A foundation devoted to perpetuating the memory of General Franco is suing a sculptor for allegedly sullying the former dictator’s reputation by exhibiting a dummy of the man in a Coca-Cola dispenser.
“Always Franco” was a big draw at last year’s Arco modern art fair in Madrid, but the National Francisco Franco Foundation – chaired by the dictator’s daughter – alleged it was an “unwarranted intrusion on the plaintiff’s honour by representing him in a state unworthy of representation, verging on the grotesque and offensive.”
When Eugenio Merino appeared in court on Thursday, the public prosecutor asked for the charges – which include costs and €18,000 (£16,000) in damages – to be dropped because the work, pictured, was “in keeping with current social usage”.
While the court makes up its mind whether to prosecute Merino, dozens of Spanish and Latin American artists, including the Chilean filmmaker Alejandro Jodorowsky, have rallied to his defence.
“The bigger a deal they make of this, the more people support me,” Merino said outside the court. “But they’ve already buggered me and got what they wanted: publicity.”

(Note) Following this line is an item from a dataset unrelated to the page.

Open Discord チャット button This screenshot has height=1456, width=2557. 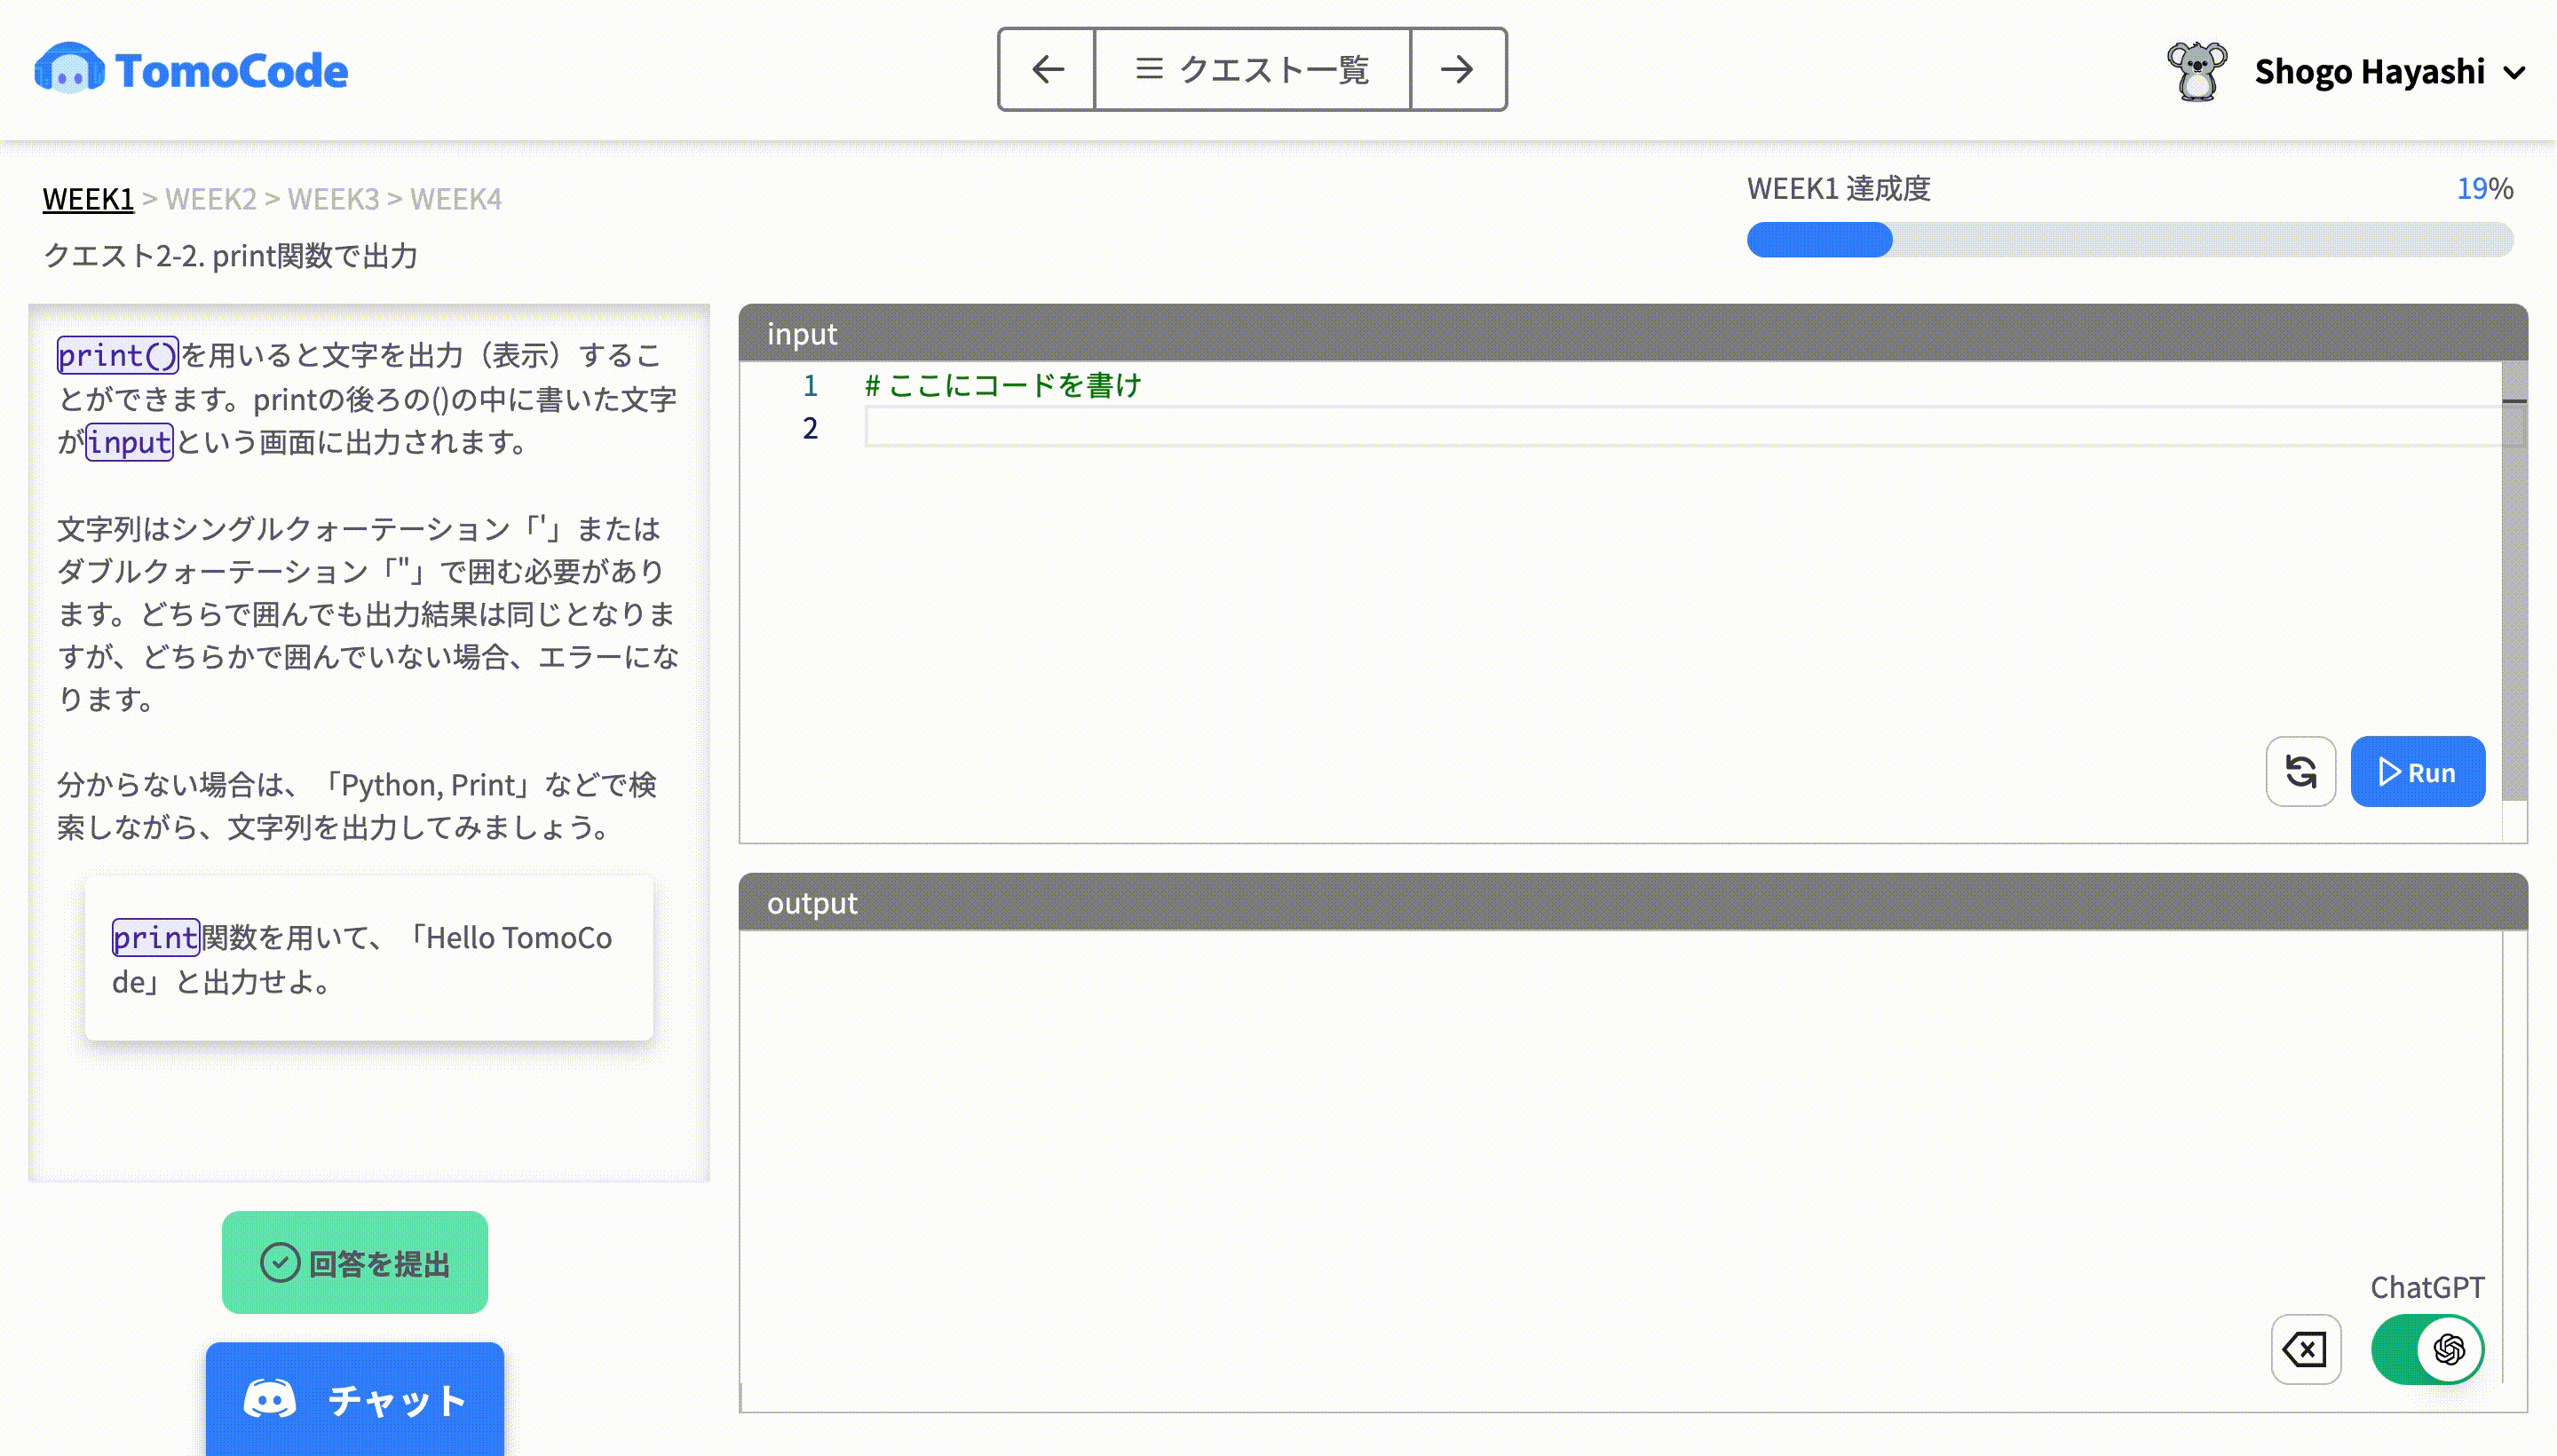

Franco, who led the Nationalists to victory in the country’s civil war, is conspicuously absent from public discourse in modern Spain. His last statue was pulled down in 2008, but a massive mausoleum he had built in his lifetime is still home to a monastery and looms over the so-called Valley of the Fallen near Madrid. It remains one of the last remaining monuments to a dictator in Europe.